Судьба бригадного комиссара А.Н. Гурковского

image_print

*    *    *

 

Наконец, случилось то, чего следовало ожидать. Утром, сменив Загорелого, Вырлан в категоричной форме заявил, что если я не перестану упорствовать и не подпишу протокол, то сегодня же арестуют мою жену, и она будет представлена на очной ставке со мной, чтобы уличить меня в тяжких преступлениях. «Так вот для чего понадобились булка и варенье!» – подумал я и ответил, что сейчас меня невозможно ничем удивить, равно как и заставить подписаться под ложью.

Вырлан еще немного пошумел, затем заторопился и отправил меня в камеру. Он понимал, что очередная его затея не удалась, но все же не терял надежды сломить меня. Поэтому дальше последовали еженочные вызовы на допрос. Иногда с разрывами в один-два дня. Все ночи, изредка дни, я проводил на следствии. Способы нажима и воздействия были те же, иногда обновлялись.

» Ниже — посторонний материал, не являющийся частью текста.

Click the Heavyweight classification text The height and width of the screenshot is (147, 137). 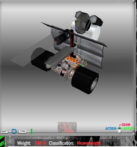click(x=89, y=143)
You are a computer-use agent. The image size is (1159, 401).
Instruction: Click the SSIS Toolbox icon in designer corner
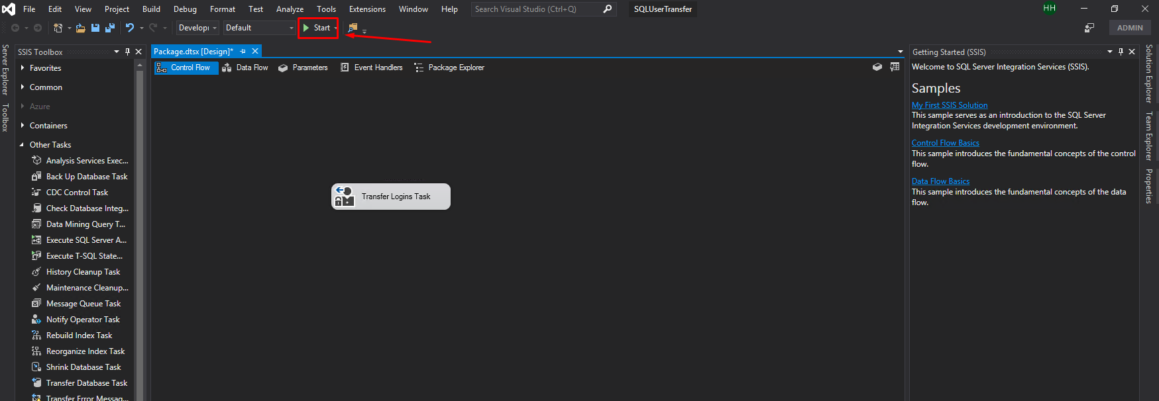coord(877,67)
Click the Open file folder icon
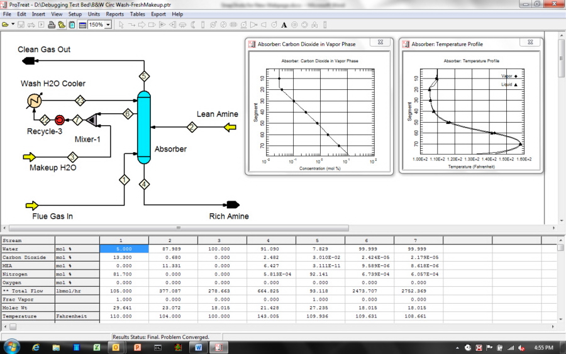The width and height of the screenshot is (566, 354). pyautogui.click(x=5, y=25)
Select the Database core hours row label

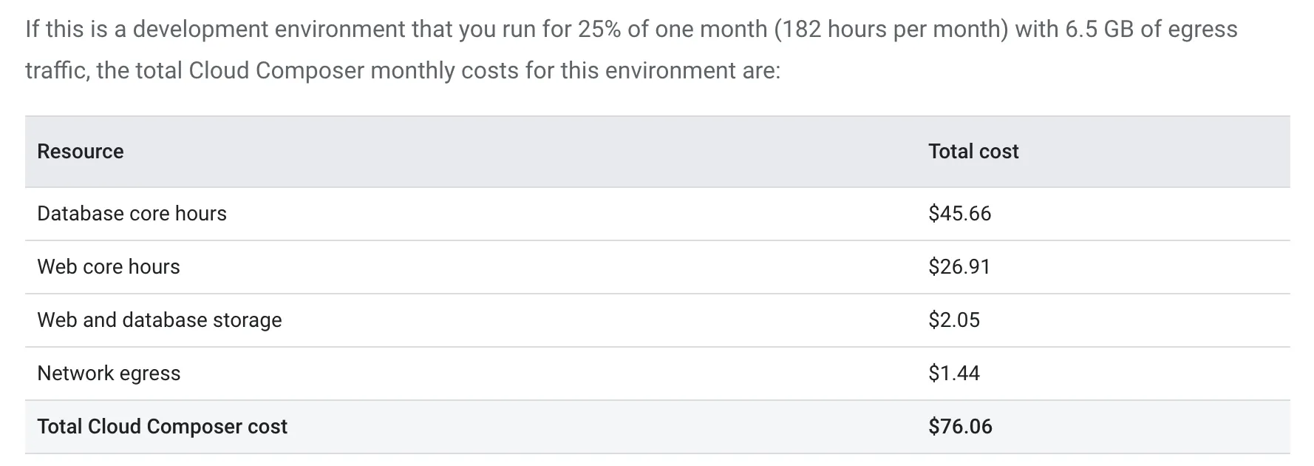(132, 214)
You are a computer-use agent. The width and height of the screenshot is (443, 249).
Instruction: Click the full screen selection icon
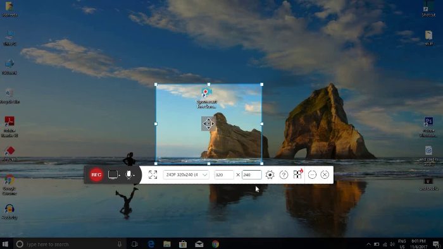pos(153,175)
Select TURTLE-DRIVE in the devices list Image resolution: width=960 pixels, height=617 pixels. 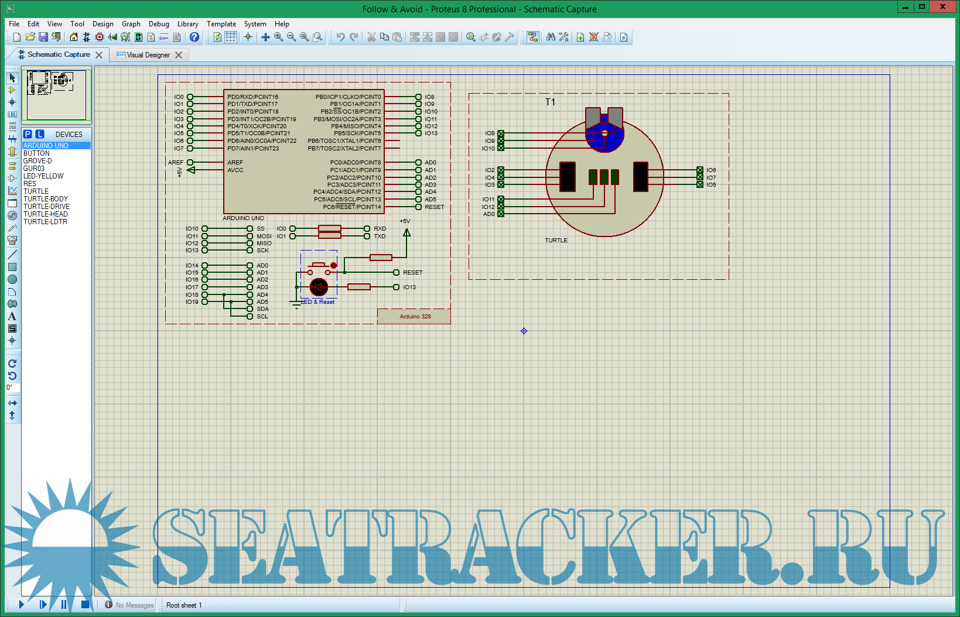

Однажды допрос протекал у окна, из которого просматривалась главная улица Рязани – улица Подбельского. С мучительной тоской и болью в сердце я наблюдал уличную суету, оживленные, жизнерадостные лица прохожих. Тогда же в эту комнату в сопровождении должностных лиц вошел председатель исполкома горсовета Котович. С ним я находился до ареста в наилучших отношениях. Вошедшие осматривали помещение и что-то прикидывали. Котович со мной не поздоровался, на лице его читались одновременно и удивление, и растерянность, и неловкость. Нам было невдомек, что дней через десять мы вновь встретимся, но уже при иных обстоятельствах. Как-то на рассвете открылась дверь камеры и в нее буквально втащили, вволокли обессиленного Котовича. Меня он узнал. В каком-то полусознательном состоянии сказал, что все предложенное следователем подписал и тут же замертво упал и захрапел. Необычен был лишь запах одеколона, исходивший от Котовича.

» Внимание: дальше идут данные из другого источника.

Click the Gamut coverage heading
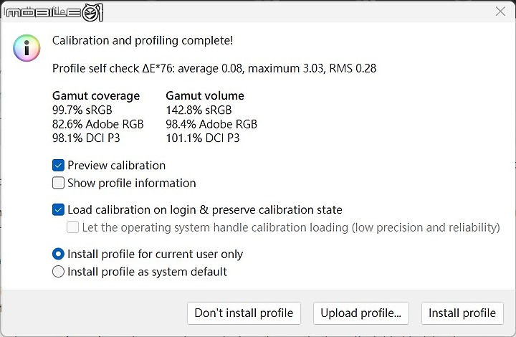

Систематические допросы изнурили и до предела напрягли всю мою нервную систему. Так возникло неодолимое желание прервать допросы, заполучить любой ценой передышку. И я решил заболеть, вызвать какое-либо длительное тяжелое заболевание, которое поставило бы следствие перед необходимостью поместить меня в больницу. Чтобы осуществить задуманное, я, возвращаясь как-то на рассвете с допроса, попросился в уборную, совмещенную с умывальником. Здесь я мгновенно снял с себя гимнастерку, нательную рубаху, отвернул кран и холодной водой длительное время обливал себя.

Намоченную рубашку я надел на себя и в таком виде стал под струю студеного воздуха, поступавшего через решетку и открытую форточку. Холод пронизал меня до пяток. В ознобе билась каждая мышца, зуб на зуб действительно не попадал, отбивая частую дробь. В дикой трясучке прошли последние часы ночи в камере. Таким образом я пытался вызвать воспаление легких, но не заболел даже насморком. Подобную попытку я больше не повторял. Наоборот, пришел к другому выводу и умозаключению – вынести, во что бы то ни стало вынести выпавшие на мою долю испытания, а для этого не ослаблять, а всемерно укреплять свой организм. И с этого момента я взял на вооружение физзарядку. При малейшей возможности по утрам и вечерам я стал прибегать к ней, к обтиранию влажным полотенцем, к длительной прогулке по камере. Попутно на позвоночнике, из сложенного жгутом мокрого полотенца, по утрам я делал согревающий компресс. Такой нерушимый порядок я сохранял в течение всего времени тюремного заключения и это во многом мне помогло.

Месяца два-три продолжался подобный допрос. Вернее, требовалось подписать всегда находившийся передо мной небольшой протокол. Видимо, Вырлан потерял надежду на успех и распорядился этапировать меня в рязанскую тюрьму. Произошло это на рассвете, с комфортом, на его легковой машине. Меня доставили в санпропускник, а здесь сразу же посадили на стул у выщербленного, покрытого пятнами зеркала. Собственное отражение быквально потрясло меня. Никогда в жизни, при различных бедах, болезнях и лишениях у меня не возникало жалости к самому себе, здесь возникла: болезненная, горестная. С зеркала на меня смотрело чужое незнакомое, землистого цвета лицо, с большой густой бородой, с шапкой волос на голове, налезавших на уши, воротник, сросшихся с бородой. Глаза отсвечивали тоской и болезненным блеском. Невольно, назвав свое имя, я произнес: «несчастный, что сделали с тобой!» Парикмахеру было не до переживаний. Он сноровисто прошел машинкой по бороде, перешел на голову, и я преобразился – стал худым, землистым, с заостренными чертами.